Install with MYNT-EYE-S-SDK

1. Download and install MYNT-EYE-S-SDK.
2. Install dependencies and build MYNT-EYE-OKVIS-Sample follow the procedure of the Original OKVIS here.
3. Update camera parameters to here.
4. run okvis using mynteye camaera.

Install MYNTEYE OKVIS

First install dependencies based on the original OKVIS,and the follow the type:

git clone -b mynteye https://github.com/slightech/MYNT-EYE-OKVIS-Sample.git
cd MYNT-EYE-OKVIS-Sample/
mkdir build && cd build
cmake ..
make

Get camera calibration parameters

Through the GetIntrinsics() and GetExtrinsics() function of the MYNT-EYE-S-SDK API, you can get the camaera calibration parameters of the currently open device,follow the steps

cd MYNT-EYE-S-SDK
./samples/_output/bin/tutorials/get_img_params

After running the above type, pinhole's distortion_parameters and camera parameters is obtained , and then update to here according to following format.
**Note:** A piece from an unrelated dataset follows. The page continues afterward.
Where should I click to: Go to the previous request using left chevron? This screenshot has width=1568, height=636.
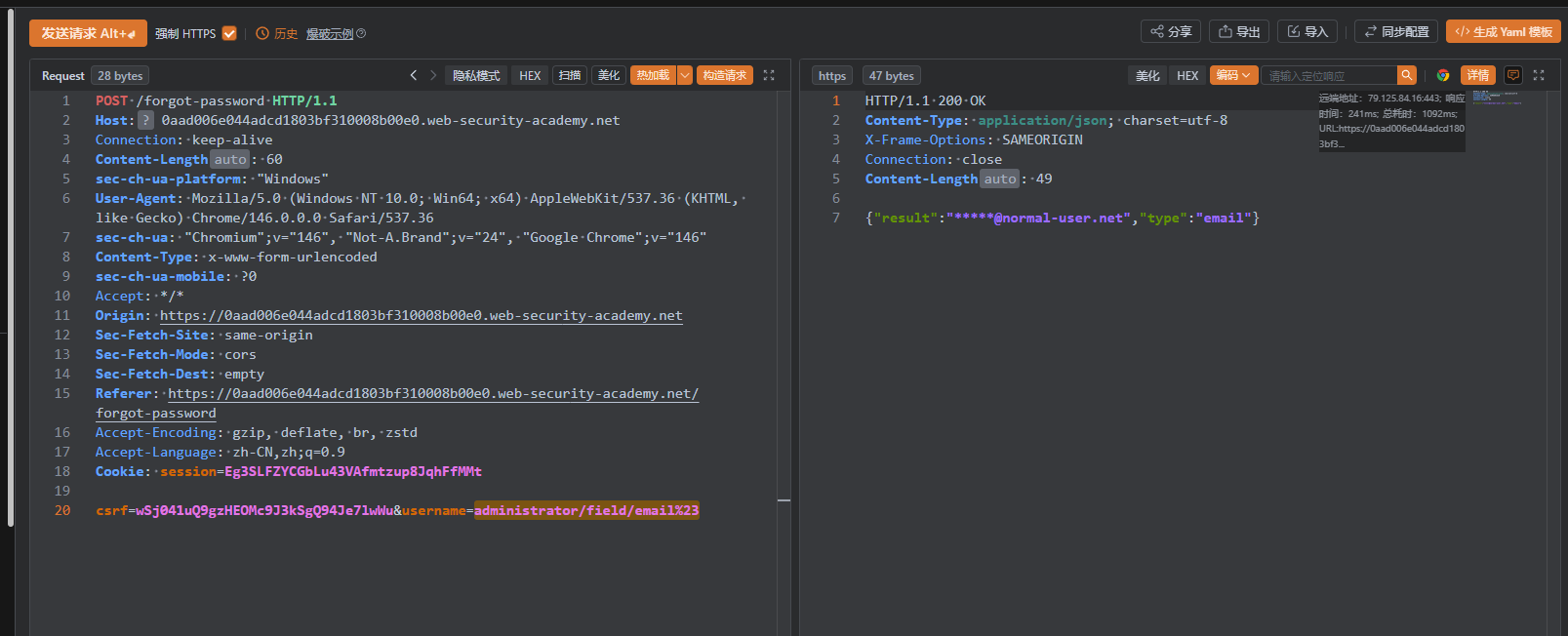click(414, 75)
It should be noted that only first four parameters of coeffs need to be filled in the distortion_coefficients.

distortion_coefficients: [coeffs]
focal_length: [fx, fy]
principal_point: [cx, cy]
distortion_type: radialtangential

Run MYNTEYE OKVIS

Go to MYNT-EYE-OKVIS-Sample/build folder and Run the application okvis_app_mynteye_s:

cd MYNT-EYE-OKVIS-Sample/bin
./okvis_app_mynteye_s ../config/config_mynteye_s.yaml

HEALTH WARNING: calibration

If you would like to run the software/library on your own hardware setup, be aware that good results (or results at all) may only be obtained with appropriate calibration of the

• camera intrinsics,
• camera extrinsics (poses relative to the IMU),
• knowledge about the IMU noise parameters,
• and ACCURATE TIME SYNCHRONISATION OF ALL SENSORS.
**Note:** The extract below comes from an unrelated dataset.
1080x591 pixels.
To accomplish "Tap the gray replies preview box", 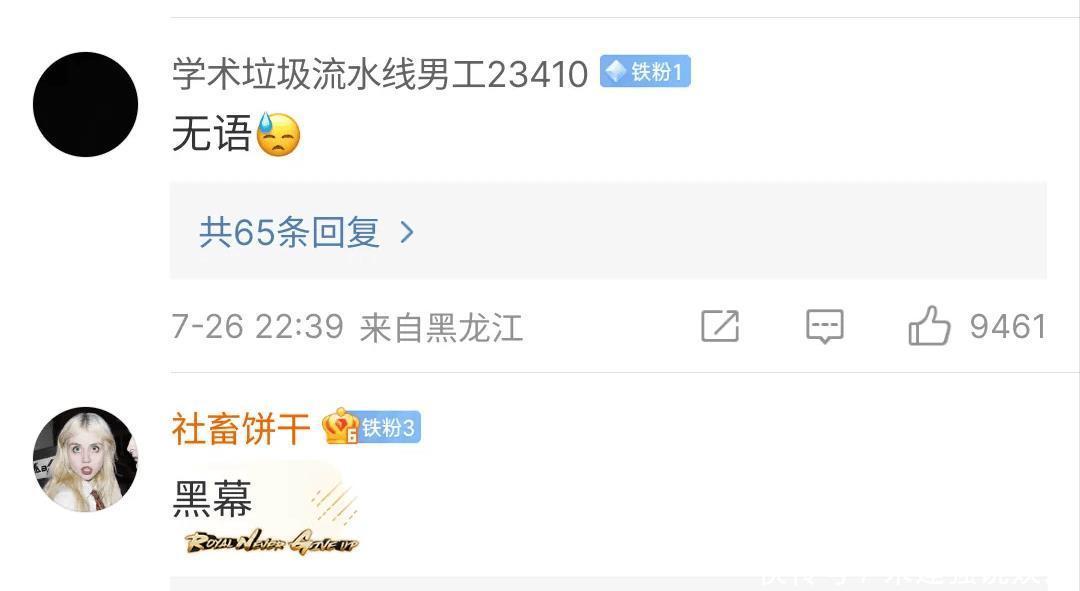I will (608, 231).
To perform a calibration yourself, we recommend the following:

• Get Kalibr by following the instructions here https://github.com/ethz-asl/kalibr/wiki/installation . If you decide to build from source and you run ROS indigo checkout pull request 3:

    git fetch origin pull/3/head:request3
    git checkout request3
  

• Follow https://github.com/ethz-asl/kalibr/wiki/multiple-camera-calibration to calibrate intrinsic and extrinsic parameters of the cameras. If you receive an error message that the tool was unable to make an initial guess on focal length, make sure that your recorded dataset contains frames that have the whole calibration target in view.

• Follow https://github.com/ethz-asl/kalibr/wiki/camera-imu-calibration to get estimates for the spatial parameters of the cameras with respect to the IMU.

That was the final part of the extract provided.